Work to complete: Repeat only the lines below from the one containing "Screen dimensions: 1366x768" through the one containing "Place cursor after the closing </h3> tag", inclusive, exactly as written.

Task input:
....

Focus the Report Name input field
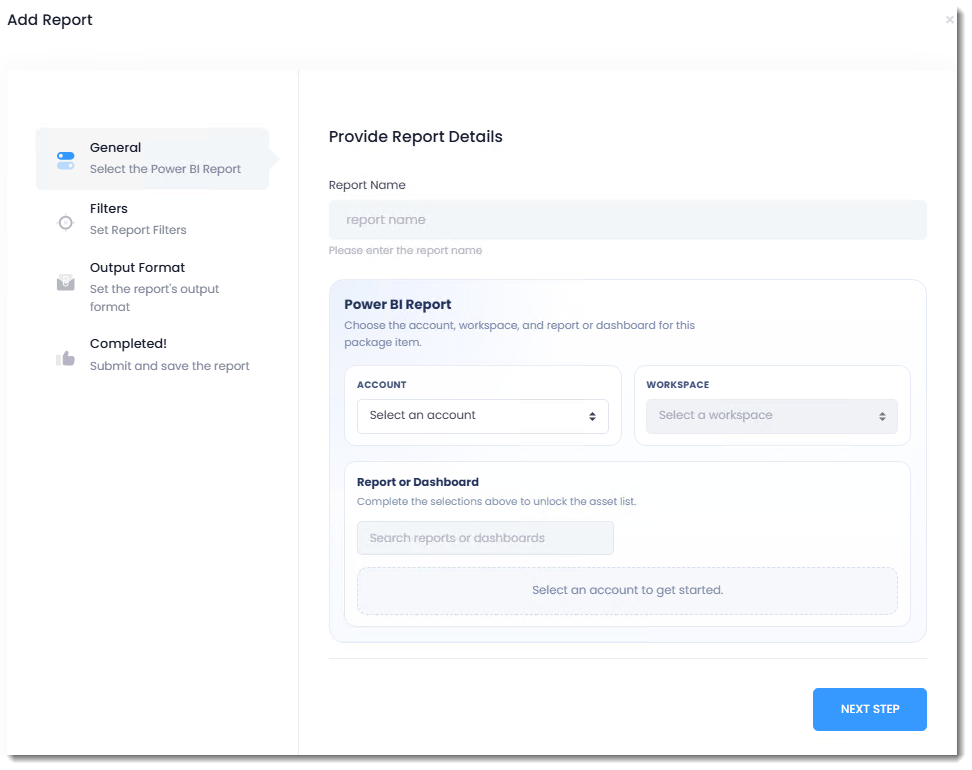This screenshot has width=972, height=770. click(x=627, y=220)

....

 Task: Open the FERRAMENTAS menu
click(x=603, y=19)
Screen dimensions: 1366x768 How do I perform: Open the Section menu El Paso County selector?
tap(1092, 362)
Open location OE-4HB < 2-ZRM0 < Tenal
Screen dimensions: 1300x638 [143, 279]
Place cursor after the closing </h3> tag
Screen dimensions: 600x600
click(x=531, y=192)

....

Your solution:
Screen dimensions: 1366x768 How do I perform: Open the Section menu El Paso County selector?
tap(1092, 362)
Open location OE-4HB < 2-ZRM0 < Tenal
Screen dimensions: 1300x638 [143, 279]
Place cursor after the closing </h3> tag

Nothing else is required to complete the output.